Please retype the records below exactly, from the first line down to and including the line with "The width and height of the screenshot is (1568, 743).".

+++

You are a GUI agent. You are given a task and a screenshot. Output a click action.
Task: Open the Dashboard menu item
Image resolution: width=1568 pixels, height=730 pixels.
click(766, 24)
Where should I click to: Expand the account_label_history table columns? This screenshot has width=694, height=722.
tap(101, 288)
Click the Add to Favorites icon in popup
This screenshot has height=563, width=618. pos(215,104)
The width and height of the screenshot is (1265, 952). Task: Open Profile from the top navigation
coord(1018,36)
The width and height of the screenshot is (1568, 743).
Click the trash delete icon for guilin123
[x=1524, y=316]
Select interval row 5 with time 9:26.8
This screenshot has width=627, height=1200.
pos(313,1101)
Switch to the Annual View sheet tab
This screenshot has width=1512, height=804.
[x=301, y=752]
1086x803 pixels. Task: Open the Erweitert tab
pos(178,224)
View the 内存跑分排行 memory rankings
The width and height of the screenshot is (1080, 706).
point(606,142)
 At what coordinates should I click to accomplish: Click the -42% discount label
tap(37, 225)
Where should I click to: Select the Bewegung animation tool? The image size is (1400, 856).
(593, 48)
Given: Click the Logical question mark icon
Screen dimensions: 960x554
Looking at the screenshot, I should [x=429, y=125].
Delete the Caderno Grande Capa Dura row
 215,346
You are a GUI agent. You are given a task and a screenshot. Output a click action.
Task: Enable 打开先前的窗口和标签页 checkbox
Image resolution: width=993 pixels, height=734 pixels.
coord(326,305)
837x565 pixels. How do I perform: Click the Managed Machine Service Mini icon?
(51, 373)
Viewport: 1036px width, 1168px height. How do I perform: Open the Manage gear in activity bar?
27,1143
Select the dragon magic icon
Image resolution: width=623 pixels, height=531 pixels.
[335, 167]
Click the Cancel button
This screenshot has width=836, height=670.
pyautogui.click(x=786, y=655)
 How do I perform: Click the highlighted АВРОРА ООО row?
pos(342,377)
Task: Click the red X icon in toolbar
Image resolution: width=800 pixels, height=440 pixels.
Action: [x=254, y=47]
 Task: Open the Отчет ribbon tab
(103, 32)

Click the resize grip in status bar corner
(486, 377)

+++

Task output:
You are a GUI agent. You are given a task and a screenshot. Output a click action.
Task: Open the Dashboard menu item
Image resolution: width=1568 pixels, height=730 pixels.
click(766, 24)
Where should I click to: Expand the account_label_history table columns? This screenshot has width=694, height=722.
tap(101, 288)
Click the Add to Favorites icon in popup
This screenshot has height=563, width=618. pos(215,104)
The width and height of the screenshot is (1265, 952). Task: Open Profile from the top navigation
coord(1018,36)
The width and height of the screenshot is (1568, 743).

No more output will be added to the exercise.